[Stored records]
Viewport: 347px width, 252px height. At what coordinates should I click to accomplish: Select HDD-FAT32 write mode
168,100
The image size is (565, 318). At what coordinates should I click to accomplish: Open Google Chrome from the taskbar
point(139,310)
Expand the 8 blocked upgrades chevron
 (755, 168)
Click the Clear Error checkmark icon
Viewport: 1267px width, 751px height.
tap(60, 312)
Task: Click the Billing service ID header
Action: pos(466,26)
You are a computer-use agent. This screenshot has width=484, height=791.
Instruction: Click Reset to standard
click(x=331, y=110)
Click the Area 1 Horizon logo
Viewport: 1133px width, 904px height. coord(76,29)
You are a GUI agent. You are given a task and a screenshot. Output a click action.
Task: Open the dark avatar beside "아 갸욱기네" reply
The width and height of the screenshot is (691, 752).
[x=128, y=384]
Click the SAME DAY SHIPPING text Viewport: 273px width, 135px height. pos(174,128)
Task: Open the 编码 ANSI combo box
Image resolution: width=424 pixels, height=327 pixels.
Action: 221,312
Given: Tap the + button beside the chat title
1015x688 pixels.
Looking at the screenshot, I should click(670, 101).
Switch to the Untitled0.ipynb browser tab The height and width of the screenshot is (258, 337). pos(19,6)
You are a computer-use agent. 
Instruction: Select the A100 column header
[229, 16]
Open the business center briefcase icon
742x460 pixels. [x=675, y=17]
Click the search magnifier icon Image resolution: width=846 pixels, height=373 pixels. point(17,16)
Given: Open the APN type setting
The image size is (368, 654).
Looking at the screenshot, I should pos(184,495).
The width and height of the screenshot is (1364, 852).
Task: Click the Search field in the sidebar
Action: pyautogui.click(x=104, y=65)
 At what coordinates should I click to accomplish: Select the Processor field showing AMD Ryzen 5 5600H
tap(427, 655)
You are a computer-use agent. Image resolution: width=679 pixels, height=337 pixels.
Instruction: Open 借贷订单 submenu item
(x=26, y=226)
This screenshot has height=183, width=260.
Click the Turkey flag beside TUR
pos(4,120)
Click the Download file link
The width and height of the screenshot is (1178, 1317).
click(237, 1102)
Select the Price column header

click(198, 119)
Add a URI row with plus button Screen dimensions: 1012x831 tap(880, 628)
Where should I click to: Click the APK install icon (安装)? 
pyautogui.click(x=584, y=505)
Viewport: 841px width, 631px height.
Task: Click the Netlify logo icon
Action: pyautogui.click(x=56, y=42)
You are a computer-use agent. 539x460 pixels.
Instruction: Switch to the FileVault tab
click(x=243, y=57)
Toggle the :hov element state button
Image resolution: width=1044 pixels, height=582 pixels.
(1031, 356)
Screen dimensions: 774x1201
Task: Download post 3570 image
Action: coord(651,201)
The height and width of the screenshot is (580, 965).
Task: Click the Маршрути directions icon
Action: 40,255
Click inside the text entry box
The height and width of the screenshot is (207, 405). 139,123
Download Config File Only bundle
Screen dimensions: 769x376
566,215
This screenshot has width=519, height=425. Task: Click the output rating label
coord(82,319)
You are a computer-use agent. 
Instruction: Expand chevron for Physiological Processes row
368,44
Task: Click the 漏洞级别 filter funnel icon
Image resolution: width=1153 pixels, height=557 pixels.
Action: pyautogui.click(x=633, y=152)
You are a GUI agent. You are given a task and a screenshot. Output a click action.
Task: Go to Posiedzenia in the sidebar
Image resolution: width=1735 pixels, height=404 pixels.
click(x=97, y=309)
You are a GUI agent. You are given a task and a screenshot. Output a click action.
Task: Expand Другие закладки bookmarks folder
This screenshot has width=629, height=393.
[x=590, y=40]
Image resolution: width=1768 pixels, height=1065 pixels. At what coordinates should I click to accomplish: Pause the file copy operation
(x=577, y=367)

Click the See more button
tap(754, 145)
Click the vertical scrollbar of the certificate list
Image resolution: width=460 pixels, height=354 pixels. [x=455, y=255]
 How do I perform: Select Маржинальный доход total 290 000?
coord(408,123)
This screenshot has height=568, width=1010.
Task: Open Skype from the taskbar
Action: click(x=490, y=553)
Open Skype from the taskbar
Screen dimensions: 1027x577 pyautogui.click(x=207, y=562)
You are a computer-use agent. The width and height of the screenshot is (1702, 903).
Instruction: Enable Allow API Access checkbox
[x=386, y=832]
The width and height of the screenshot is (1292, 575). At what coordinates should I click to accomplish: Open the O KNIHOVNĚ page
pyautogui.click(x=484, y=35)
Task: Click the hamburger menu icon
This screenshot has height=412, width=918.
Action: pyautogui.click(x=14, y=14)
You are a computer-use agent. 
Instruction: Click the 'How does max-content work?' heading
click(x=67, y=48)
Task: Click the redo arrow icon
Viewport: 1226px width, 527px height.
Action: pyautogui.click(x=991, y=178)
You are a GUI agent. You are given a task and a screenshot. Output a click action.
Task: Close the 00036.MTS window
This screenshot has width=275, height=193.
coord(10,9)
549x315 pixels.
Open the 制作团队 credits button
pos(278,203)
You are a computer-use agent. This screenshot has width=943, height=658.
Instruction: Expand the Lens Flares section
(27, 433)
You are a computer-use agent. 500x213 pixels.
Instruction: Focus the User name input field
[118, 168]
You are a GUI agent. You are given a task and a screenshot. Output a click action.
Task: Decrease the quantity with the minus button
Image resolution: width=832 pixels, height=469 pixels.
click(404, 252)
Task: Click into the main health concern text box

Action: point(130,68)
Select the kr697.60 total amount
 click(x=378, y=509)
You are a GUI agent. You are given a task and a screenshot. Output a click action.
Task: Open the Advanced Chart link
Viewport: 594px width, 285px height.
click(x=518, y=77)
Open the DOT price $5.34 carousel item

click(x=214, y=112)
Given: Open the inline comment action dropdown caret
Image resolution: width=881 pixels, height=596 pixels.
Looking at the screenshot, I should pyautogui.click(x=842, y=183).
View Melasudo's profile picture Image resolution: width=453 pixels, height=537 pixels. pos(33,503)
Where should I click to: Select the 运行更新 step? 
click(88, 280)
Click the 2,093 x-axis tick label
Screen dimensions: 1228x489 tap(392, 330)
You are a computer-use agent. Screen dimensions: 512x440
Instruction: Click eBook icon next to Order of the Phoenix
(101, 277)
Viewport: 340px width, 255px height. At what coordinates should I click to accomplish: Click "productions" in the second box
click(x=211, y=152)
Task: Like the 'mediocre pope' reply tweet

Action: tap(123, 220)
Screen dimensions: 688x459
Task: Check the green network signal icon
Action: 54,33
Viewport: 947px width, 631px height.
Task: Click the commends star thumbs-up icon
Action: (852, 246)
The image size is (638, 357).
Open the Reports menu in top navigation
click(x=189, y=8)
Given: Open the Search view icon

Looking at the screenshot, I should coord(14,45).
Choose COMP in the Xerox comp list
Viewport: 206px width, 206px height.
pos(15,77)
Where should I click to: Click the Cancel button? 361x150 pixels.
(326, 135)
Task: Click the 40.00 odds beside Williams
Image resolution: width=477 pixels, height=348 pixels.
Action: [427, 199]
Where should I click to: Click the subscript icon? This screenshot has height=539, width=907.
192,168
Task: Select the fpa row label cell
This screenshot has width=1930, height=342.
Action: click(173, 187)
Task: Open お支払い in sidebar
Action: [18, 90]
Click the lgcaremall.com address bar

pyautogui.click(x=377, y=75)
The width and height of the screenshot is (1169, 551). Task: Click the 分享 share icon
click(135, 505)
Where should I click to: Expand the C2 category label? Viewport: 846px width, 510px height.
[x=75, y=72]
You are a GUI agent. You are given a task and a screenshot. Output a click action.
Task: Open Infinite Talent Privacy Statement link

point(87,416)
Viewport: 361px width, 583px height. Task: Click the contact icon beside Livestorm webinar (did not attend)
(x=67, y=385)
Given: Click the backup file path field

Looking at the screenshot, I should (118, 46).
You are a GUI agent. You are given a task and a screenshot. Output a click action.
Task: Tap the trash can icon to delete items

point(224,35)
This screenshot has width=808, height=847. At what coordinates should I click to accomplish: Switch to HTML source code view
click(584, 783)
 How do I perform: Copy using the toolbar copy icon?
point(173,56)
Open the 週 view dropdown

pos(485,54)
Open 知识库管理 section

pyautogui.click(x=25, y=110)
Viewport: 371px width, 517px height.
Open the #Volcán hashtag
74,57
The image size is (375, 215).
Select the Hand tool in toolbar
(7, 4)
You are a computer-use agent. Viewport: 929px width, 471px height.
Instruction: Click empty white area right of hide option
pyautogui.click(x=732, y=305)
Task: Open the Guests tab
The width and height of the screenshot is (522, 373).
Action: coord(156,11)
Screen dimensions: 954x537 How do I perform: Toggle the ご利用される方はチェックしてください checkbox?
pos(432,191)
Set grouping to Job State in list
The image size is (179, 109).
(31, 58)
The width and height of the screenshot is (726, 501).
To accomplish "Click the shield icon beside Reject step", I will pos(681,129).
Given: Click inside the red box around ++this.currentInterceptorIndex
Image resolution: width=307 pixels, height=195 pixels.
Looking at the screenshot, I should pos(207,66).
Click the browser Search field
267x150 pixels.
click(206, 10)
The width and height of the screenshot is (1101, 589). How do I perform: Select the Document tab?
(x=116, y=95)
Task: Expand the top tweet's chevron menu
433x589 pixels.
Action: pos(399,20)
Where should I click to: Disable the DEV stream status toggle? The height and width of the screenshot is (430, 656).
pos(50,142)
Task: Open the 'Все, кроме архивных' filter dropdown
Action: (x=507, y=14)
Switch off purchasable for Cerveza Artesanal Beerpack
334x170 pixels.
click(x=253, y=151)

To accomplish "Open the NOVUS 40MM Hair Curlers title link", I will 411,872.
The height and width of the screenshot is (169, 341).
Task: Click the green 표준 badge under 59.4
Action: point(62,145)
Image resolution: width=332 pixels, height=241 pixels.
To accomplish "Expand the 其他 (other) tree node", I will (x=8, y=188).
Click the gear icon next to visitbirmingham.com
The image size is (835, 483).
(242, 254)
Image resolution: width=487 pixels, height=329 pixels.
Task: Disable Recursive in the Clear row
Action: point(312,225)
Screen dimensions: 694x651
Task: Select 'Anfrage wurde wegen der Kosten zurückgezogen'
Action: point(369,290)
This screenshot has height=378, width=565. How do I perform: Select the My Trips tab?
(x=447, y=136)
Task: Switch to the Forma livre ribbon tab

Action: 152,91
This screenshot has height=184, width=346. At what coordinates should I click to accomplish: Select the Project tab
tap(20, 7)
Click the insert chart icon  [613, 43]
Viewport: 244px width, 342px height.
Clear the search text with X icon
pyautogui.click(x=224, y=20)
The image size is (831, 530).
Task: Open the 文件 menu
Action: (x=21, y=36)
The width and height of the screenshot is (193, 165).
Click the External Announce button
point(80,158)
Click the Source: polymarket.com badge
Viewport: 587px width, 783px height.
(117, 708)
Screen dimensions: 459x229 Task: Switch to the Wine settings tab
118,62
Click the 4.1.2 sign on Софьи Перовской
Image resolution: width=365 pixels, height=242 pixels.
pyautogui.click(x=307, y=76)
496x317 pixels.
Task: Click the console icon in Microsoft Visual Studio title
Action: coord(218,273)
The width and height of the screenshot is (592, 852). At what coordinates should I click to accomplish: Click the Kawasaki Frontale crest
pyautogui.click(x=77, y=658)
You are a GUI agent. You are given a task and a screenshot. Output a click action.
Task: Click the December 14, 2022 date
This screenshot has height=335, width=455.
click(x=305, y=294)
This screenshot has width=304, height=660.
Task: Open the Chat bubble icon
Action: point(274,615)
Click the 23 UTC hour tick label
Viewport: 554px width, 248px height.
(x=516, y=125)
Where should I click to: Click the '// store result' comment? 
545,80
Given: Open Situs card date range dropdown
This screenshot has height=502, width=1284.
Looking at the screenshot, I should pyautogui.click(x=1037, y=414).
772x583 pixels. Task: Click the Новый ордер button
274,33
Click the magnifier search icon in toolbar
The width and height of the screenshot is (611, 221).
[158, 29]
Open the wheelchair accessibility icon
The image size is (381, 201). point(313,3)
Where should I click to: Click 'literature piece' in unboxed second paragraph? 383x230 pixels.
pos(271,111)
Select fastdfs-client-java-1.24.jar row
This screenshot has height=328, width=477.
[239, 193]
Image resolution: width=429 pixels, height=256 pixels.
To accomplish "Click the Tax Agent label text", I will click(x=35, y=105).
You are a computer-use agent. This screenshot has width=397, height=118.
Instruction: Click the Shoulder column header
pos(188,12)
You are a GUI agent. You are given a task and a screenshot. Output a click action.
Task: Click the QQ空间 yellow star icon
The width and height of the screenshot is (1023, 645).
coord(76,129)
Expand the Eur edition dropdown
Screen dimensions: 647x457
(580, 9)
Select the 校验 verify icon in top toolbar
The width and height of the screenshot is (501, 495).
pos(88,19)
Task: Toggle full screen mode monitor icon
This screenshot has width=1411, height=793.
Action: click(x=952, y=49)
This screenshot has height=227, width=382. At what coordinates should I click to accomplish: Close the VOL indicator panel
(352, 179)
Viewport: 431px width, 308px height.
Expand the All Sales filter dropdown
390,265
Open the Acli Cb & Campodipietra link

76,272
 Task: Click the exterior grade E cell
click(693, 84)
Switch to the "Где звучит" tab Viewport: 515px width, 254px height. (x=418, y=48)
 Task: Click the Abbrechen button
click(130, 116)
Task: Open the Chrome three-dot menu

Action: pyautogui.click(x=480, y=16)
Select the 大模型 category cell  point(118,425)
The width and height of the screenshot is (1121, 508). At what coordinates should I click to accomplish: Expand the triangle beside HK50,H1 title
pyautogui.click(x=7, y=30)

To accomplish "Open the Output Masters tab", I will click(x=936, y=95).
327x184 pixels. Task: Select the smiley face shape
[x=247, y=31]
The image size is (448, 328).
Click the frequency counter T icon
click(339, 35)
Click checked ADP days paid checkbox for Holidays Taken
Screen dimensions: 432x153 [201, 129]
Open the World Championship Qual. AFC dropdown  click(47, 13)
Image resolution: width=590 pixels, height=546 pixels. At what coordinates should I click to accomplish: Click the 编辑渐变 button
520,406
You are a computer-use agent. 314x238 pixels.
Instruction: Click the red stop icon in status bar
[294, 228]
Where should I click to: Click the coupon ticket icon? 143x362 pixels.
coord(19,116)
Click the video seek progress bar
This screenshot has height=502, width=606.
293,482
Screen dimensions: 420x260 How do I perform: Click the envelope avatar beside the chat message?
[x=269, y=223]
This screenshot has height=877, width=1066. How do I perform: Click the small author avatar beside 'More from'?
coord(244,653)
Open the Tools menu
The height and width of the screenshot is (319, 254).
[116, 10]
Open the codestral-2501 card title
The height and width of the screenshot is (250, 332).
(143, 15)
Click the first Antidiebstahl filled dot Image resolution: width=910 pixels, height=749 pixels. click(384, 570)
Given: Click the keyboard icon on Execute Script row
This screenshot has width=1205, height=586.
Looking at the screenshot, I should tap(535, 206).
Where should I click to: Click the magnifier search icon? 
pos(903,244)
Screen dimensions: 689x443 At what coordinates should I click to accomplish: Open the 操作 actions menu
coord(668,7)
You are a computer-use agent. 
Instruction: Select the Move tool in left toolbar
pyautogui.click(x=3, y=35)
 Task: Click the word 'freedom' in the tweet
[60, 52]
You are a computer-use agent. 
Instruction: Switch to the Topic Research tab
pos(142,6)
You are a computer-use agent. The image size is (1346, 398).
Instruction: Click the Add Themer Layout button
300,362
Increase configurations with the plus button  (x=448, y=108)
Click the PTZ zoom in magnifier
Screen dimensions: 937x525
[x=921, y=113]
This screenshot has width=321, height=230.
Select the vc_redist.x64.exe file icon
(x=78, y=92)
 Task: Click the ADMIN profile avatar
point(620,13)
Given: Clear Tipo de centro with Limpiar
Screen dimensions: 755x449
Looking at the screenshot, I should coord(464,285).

◆ TASK BRIEF: Which lines above carry the string "browser"? Copy those lines.

◆ EXERCISE OUTPUT:
Switch to the Untitled0.ipynb browser tab The height and width of the screenshot is (258, 337). pos(19,6)
Click the browser Search field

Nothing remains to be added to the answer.